O Estado do Rio de Janeiro intensifica o combate ao furto de cabos e materiais metálicos com uma nova legislação que prevê o fechamento imediato de ferros-velhos flagrados comercializando cobre de origem ilícita. O governador em exercício, desembargador Ricardo Castro, sancionou a medida, publicada no Diário Oficial da última quinta-feira (09), que estabelece a interdição de estabelecimentos que não comprovem a procedência de materiais oriundos de concessionárias de serviço público, com punições mais severas para reincidentes, visando frear uma prática criminosa que gera prejuízos milionários e afeta diretamente a infraestrutura essencial do estado.
A nova lei representa um avanço significativo na legislação estadual, complementando uma norma de 2021 que já impunha sanções administrativas no combate ao roubo, furto e receptação de cabos, fios de cobre e outros materiais metálicos em todo o estado. Seu objetivo primordial é desmantelar a cadeia de receptação, impedindo a continuidade das atividades ilegais de estabelecimentos irregulares que alimentam o mercado negro de metais. As concessionárias de energia elétrica, telefonia, internet e sinais de trânsito são as principais vítimas desses crimes, que comprometem a qualidade e a segurança dos serviços prestados à população fluminense.

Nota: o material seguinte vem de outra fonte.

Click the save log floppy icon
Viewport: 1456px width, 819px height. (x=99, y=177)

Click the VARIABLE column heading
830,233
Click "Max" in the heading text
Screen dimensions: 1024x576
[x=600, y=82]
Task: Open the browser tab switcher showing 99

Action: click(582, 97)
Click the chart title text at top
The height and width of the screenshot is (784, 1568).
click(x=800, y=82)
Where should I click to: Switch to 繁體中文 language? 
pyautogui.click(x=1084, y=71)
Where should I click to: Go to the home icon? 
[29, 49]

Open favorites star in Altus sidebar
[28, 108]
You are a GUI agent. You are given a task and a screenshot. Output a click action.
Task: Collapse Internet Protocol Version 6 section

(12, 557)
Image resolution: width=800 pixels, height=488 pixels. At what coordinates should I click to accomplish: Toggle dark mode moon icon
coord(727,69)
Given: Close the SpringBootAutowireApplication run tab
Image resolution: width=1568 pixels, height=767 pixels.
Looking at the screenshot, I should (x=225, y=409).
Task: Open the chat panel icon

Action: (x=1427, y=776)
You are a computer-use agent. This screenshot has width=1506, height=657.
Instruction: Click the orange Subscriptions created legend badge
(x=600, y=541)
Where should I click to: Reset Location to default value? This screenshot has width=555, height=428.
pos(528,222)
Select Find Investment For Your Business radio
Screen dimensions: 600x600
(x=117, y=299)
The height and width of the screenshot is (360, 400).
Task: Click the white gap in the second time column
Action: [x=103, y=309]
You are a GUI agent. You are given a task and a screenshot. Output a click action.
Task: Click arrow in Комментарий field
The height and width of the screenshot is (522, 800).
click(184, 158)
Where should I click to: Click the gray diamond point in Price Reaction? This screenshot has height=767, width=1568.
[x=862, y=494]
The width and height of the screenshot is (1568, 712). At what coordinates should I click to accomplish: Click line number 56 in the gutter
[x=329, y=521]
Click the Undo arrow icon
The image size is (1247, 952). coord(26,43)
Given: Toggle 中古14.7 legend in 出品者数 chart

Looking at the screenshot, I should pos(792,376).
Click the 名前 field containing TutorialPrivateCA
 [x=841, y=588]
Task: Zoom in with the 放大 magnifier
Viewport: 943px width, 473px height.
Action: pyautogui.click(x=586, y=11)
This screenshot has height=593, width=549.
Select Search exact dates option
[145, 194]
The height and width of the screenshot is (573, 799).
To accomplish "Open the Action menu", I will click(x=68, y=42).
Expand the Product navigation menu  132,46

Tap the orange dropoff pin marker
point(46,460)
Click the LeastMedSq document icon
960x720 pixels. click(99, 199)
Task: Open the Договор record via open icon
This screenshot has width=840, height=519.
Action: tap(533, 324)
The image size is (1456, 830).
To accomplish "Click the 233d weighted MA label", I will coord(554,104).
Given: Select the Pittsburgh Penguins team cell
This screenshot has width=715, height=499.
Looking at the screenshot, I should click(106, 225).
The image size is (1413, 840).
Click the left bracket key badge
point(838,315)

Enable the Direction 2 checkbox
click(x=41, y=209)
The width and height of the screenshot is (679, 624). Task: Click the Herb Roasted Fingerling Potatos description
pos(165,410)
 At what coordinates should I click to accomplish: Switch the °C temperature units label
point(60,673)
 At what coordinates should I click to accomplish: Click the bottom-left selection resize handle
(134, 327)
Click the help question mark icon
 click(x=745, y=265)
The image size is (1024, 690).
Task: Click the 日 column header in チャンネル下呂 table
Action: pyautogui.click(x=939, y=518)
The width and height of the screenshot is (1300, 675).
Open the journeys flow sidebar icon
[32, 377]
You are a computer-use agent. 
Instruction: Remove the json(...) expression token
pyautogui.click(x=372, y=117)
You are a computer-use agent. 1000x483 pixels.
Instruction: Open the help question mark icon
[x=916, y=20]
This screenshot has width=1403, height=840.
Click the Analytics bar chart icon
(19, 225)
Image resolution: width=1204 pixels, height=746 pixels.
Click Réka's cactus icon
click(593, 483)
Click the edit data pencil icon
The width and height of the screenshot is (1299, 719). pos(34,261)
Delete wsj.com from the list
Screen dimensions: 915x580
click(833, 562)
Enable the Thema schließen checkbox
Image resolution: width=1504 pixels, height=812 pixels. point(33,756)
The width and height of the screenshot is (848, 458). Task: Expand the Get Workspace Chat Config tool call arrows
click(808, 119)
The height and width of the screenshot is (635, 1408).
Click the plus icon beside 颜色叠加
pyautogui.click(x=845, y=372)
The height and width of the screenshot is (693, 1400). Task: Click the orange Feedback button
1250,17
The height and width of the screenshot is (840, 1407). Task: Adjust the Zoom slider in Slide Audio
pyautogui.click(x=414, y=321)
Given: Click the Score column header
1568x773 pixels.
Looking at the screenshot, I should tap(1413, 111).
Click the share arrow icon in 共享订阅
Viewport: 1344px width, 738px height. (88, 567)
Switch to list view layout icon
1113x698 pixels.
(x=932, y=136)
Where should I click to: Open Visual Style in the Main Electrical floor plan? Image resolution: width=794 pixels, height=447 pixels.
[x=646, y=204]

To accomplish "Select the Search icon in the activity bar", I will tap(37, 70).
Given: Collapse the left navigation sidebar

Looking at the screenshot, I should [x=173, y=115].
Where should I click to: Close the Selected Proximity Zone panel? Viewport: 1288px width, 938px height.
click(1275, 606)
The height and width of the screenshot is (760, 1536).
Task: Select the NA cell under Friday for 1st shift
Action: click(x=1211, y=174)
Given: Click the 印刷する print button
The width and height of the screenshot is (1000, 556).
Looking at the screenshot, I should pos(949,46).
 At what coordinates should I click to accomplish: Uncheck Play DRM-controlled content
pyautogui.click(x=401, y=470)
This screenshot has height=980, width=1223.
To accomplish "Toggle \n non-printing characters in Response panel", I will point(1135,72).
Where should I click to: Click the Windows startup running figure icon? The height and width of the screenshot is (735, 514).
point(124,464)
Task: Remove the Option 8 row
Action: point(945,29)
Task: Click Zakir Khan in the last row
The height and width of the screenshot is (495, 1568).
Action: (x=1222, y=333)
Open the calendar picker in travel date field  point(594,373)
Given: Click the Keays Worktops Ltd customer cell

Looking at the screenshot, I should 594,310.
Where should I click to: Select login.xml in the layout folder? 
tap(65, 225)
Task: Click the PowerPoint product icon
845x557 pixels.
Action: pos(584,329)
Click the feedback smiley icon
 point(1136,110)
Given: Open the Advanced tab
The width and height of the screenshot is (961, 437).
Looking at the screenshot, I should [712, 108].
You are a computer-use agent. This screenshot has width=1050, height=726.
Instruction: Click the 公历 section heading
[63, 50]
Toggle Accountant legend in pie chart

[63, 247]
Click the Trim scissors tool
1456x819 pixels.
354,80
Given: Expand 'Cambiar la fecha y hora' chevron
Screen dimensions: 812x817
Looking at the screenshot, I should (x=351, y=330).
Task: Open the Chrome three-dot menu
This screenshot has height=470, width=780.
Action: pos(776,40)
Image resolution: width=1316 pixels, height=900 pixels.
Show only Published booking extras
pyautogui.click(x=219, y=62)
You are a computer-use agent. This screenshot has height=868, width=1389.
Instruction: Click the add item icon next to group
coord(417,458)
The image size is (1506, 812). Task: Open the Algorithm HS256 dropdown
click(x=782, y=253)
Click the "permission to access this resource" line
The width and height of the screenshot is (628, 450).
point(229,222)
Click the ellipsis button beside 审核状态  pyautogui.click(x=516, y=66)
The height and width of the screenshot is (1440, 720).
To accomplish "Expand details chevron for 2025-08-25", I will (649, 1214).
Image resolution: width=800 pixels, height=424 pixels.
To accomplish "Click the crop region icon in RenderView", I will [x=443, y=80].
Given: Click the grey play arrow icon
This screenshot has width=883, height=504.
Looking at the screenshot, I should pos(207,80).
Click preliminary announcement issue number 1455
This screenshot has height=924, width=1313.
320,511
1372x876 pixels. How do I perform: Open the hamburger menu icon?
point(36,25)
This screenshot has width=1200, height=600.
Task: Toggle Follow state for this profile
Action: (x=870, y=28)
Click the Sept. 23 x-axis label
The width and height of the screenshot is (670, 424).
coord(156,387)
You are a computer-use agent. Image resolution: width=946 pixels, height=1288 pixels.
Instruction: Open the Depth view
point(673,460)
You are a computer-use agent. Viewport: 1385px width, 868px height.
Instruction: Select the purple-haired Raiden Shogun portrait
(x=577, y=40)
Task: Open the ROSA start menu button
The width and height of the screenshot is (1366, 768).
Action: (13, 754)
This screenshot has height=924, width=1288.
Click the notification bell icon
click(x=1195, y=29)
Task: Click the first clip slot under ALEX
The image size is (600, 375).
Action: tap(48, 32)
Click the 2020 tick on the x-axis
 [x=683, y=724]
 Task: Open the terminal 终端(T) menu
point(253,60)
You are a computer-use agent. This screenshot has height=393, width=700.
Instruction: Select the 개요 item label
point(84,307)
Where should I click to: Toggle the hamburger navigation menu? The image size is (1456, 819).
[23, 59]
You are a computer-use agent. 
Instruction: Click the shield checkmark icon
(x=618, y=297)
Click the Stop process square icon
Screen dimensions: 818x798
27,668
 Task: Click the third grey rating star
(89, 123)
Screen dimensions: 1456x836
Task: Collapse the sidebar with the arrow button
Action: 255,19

Em vigor desde sua publicação, a legislação autoriza a interdição cautelar por até 180 dias de ferros-velhos onde for constatado flagrante e comprovada a origem ilícita do material apreendido. A comprovação da ilegalidade será feita por meio de laudo pericial da Polícia Civil ou por reconhecimento formal das concessionárias afetadas junto à autoridade policial. A medida cautelar pode ser aplicada independentemente de multa prévia, com a confirmação pelo órgão competente em um prazo máximo de 30 dias, demonstrando a urgência e a seriedade da resposta estatal ao problema.
A sanção desta lei reflete uma crescente preocupação das autoridades estaduais com a segurança pública e a integridade da infraestrutura. O furto de cabos de cobre não é apenas um crime patrimonial; ele desestabiliza serviços essenciais, causa interrupções no fornecimento de energia, comunicação e transporte, e representa um desafio constante para as forças de segurança. A iniciativa se insere em um contexto mais amplo de esforços para coibir a criminalidade organizada e os mercados ilegais que prosperam com a venda de materiais roubados, impactando diretamente a vida dos cidadãos e o desenvolvimento econômico do Rio de Janeiro. A Agência Brasil já havia noticiado ações em ferros-velhos que prenderam 270 pessoas por receberem cobre ilegal, e a possibilidade de fechamento desses estabelecimentos em março de 2026, evidenciando a escalada do problema e a necessidade de medidas mais drásticas.
Prejuízo Milionário e Ações de Combate
Os números revelam a dimensão do problema e a intensidade das ações de combate. Em 2025, as forças de segurança do estado, em operações policiais, resultaram na apreensão de mais de 11 toneladas de materiais furtados em ferros-velhos, além da prisão em flagrante de mais de 440 pessoas envolvidas nesses crimes. A concessionária de energia Light, uma das mais afetadas, reportou prejuízos superiores a R$ 13 milhões apenas entre janeiro e agosto de 2025, devido ao furto de mais de 144 quilômetros de cabos de energia. Tais dados sublinham a urgência da nova legislação e a necessidade de uma fiscalização rigorosa para proteger o patrimônio público e privado e garantir a continuidade dos serviços essenciais à população fluminense.